144	The signing is however
145	.Em not
146	performed and the data to be signed is not read from the
147	.Fa data
148	parameter.
149	Signing is deferred until after the data has been written.
150	In this way, data can be signed in a single pass.
151	The returned
152	.Vt CMS_ContentInfo
153	structure is
154	.Em not
155	complete and outputting its contents via a function that does not
156	properly finalize the
157	.Vt CMS_ContentInfo
158	structure will give unpredictable results.
159	Several functions including
160	.Xr SMIME_write_CMS 3 ,
161	.Xr i2d_CMS_bio_stream 3 ,
162	or
163	.Xr PEM_write_bio_CMS_stream 3
164	finalize the structure.
165	Alternatively, finalization can be performed by obtaining the streaming
166	ASN1
167	.Vt BIO
168	directly using
169	.Xr BIO_new_CMS 3 .
170	.It Dv CMS_PARTIAL
171	Output a partial
172	.Vt CMS_ContentInfo
173	structure to which additional signers and capabilities can be
174	added before finalization.
175	.El
176	.Pp
177	If a signer is specified, it will use the default digest for the signing
178	algorithm.
179	This is SHA1 for both RSA and DSA keys.
180	.Pp
181	If
182	.Fa signcert
183	and
184	.Fa pkey
185	are
186	.Dv NULL ,
187	then a certificates only CMS structure is output.
188	.Pp
189	The function
190	.Fn CMS_sign
191	is a basic CMS signing function whose output will be suitable for many
192	purposes.
193	For finer control of the output format the
194	.Fa certs ,
195	.Fa signcert
196	and
197	.Fa pkey
198	parameters can all be
199	.Dv NULL
200	and the
201	.Dv CMS_PARTIAL
202	flag set.
203	Then one or more signers can be added using the function
204	.Xr CMS_add1_signer 3 ,
205	non default digests can be used and custom attributes added.
206	.Xr CMS_final 3
207	must then be called to finalize the structure if streaming is not
208	enabled.
209	.Sh RETURN VALUES
210	.Fn CMS_sign
211	returns either a valid
212	.Vt CMS_ContentInfo
213	structure or
214	.Dv NULL
215	if an error occurred.
216	The error can be obtained from
217	.Xr ERR_get_error 3 .
218	.Sh SEE ALSO
219	.Xr CMS_add0_cert 3 ,
220	.Xr CMS_add1_signer 3 ,
221	.Xr CMS_ContentInfo_new 3 ,
222	.Xr CMS_final 3 ,
223	.Xr CMS_sign_receipt 3 ,
224	.Xr CMS_verify 3
225	.Sh STANDARDS
226	RFC 5652: Cryptographic Message Syntax (CMS)

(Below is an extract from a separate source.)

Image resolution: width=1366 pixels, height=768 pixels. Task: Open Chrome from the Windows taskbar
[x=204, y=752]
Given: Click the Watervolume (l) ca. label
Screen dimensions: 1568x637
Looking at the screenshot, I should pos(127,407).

227	.Bl -dash -compact -offset indent
228	.It
229	section 5.1: SignedData Type
230	.It
231	section 5.3: SignerInfo Type
232	.El
233	.Pp
234	RFC 8419: Use of Edwards-Curve Digital Signature Algorithm (EdDSA) Signatures
235	in the Cryptographic Message Syntax (CMS)
236	.Pp
237	RFC 8551: Secure/Multipurpose Internet Mail Extensions (S/MIME)

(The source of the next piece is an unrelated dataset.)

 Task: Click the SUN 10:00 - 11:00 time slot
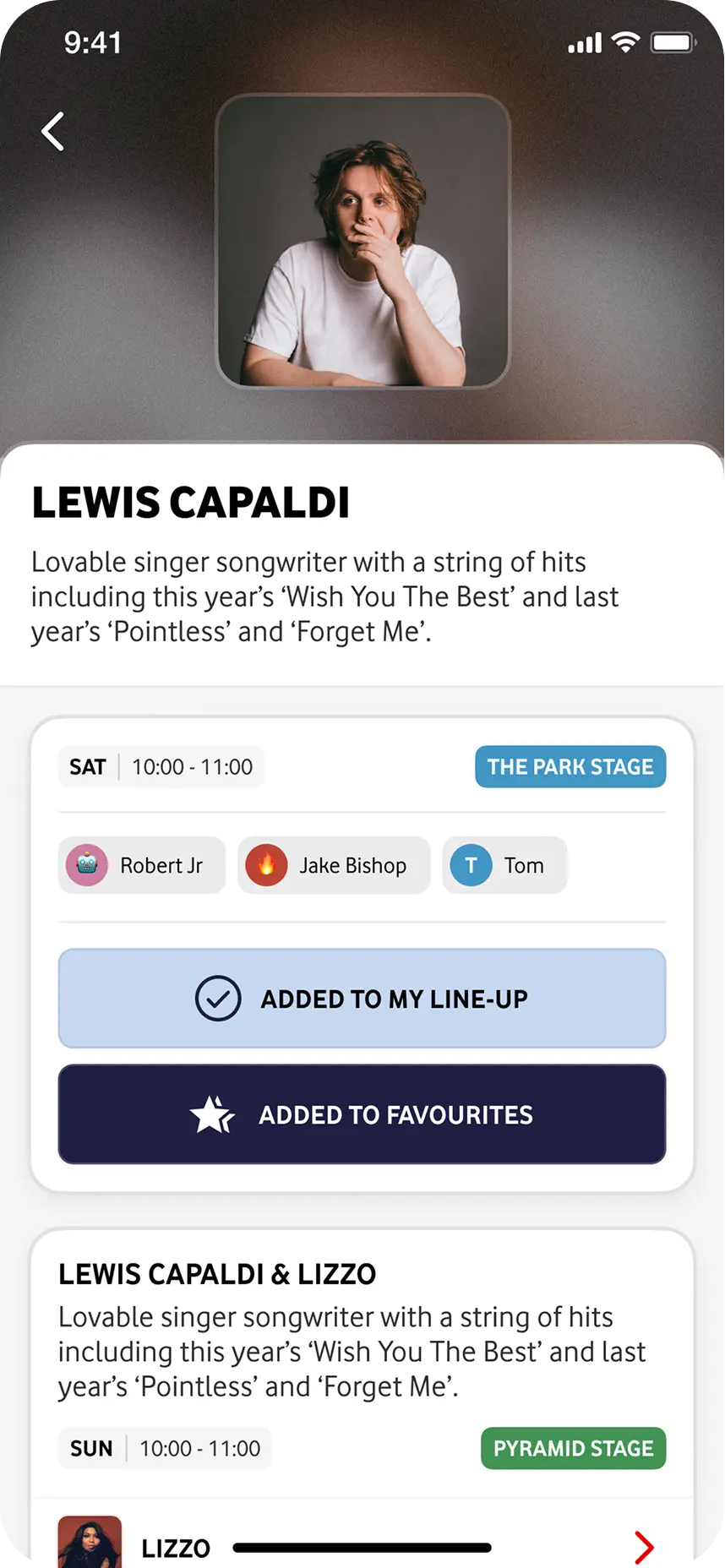pyautogui.click(x=165, y=1448)
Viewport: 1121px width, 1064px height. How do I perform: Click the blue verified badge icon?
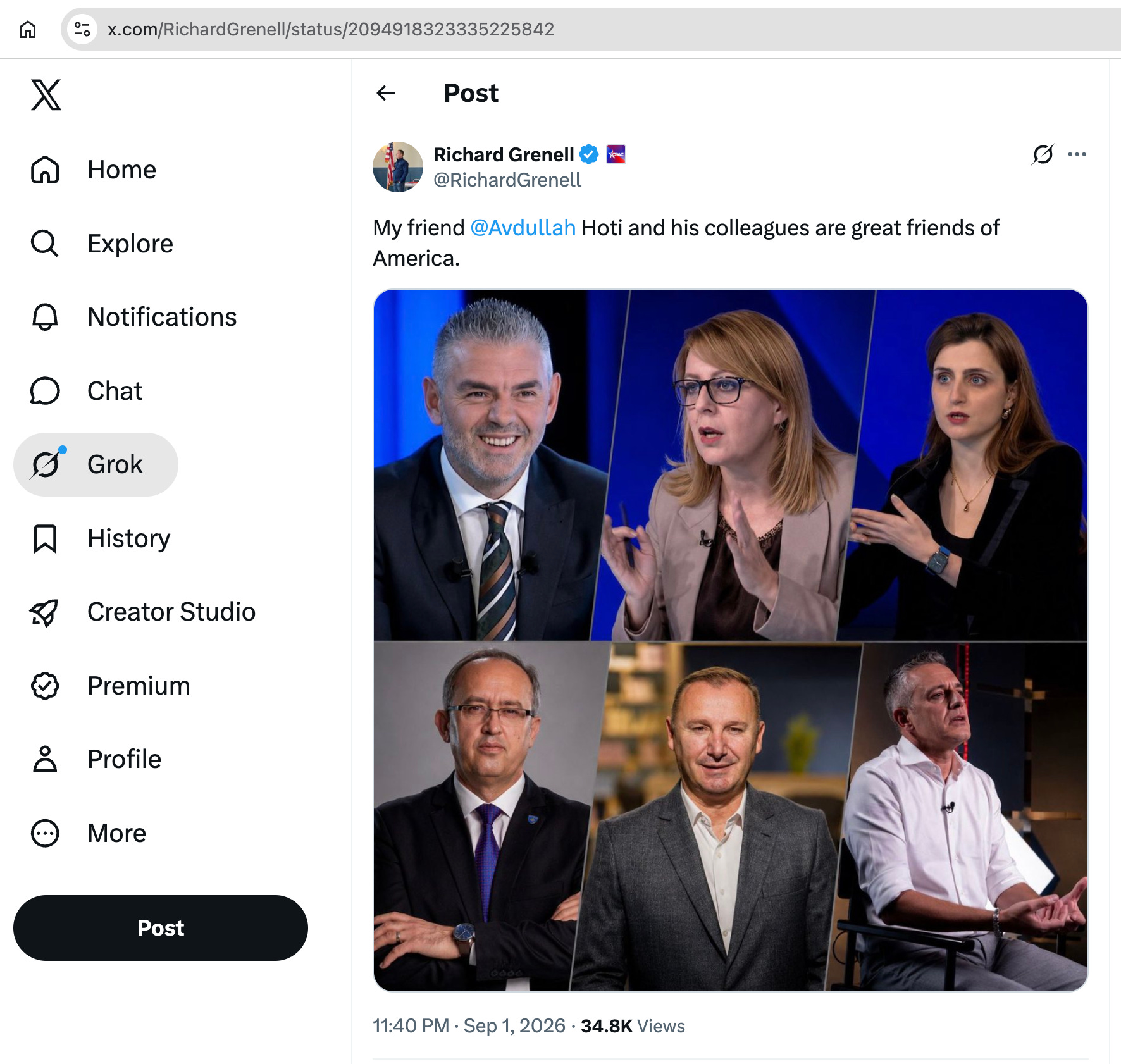[589, 154]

238	Version\ 4.0 Message Specification,
239	section 2.5.2: SMIMECapabilities Attribute
240	.Sh HISTORY
241	.Fn CMS_sign
242	first appeared in OpenSSL 0.9.8h
243	and has been available since
244	.Ox 6.7 .
245	.Sh BUGS
246	Some attributes such as counter signatures are not supported.